In your example, you say that we might float `f` but not `g`. But why don't we float `g`?
Because at the time we handled `g`, it (hypothetically) was deemed non- beneficial to lift. It might lead to more allocation or hurt some other heuristic. Of course one could argue that lifting ''both'' bindings could be a win. Our decision strategy is greedy in that regard; There's no backtracking involved. We transform expressions going from outer to inner, at each step taking into account the lifting decisions we already made (and which we don't question or undo). So, for that example in particular, the assumption was that we examined `g`, decided not to lift it and then look at `f` knowing that `g` won't be lifted.

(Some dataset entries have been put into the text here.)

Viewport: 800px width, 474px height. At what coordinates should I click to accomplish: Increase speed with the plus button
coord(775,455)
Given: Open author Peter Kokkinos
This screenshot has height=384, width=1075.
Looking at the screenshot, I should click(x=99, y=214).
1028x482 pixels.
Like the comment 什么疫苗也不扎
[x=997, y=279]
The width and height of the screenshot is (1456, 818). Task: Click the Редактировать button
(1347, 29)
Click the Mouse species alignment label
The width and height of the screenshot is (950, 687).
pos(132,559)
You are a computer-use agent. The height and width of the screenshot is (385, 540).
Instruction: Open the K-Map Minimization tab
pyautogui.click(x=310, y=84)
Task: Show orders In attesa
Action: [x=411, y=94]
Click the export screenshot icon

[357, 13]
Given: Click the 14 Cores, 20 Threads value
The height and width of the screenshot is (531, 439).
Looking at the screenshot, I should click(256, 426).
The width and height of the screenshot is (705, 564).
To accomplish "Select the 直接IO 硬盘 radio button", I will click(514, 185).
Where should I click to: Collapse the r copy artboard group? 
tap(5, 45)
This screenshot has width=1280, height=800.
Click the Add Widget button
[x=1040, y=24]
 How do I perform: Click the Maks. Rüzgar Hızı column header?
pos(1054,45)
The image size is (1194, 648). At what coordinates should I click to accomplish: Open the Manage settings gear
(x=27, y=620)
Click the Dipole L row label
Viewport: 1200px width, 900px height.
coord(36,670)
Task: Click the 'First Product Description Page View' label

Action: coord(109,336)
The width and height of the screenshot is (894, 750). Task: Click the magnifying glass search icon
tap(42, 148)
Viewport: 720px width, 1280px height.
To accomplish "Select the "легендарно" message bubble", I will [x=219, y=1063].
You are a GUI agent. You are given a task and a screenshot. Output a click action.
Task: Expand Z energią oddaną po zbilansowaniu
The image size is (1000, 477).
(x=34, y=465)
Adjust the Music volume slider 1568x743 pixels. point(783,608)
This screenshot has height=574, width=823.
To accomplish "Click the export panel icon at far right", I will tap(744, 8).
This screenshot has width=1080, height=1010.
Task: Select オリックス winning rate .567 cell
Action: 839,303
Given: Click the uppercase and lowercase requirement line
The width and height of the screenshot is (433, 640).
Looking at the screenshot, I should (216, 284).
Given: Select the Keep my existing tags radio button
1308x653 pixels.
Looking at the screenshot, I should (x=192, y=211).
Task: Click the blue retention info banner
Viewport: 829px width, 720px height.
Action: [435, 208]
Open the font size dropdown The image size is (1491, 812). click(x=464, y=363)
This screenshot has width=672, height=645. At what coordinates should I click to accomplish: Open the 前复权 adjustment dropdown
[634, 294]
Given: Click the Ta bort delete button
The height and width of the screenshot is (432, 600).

lifting go to top-level will result in abstracting over `$warg`,
Why didn't we float `$warg`?
Same reasoning. Because we decided earlier that the lift might not be worthwhile. I could look at some debug output to see what was the reason(s) for `$warg` if you are really interested. Replying to [comment:29 simonpj]:
Ah, but one of them (the last, in particular) is a 'void' parameter (so, slow call pattern pppppv), which is completely erased from the resulting Cmm!
OK, so the conclusion is: don't count void args when counting args and comparing with the threshold? I agree!
Yes, exactly. See https://github.com/sgraf812/ghc/blob/9b9260c1d45d127edf9ebdfe04a3daaff24a9de... Replying to [comment:30 simonpj]:
The non-recursive case
So it's a bit surprising to me that even with a threshold of 10 we have such a small hit on instruction count.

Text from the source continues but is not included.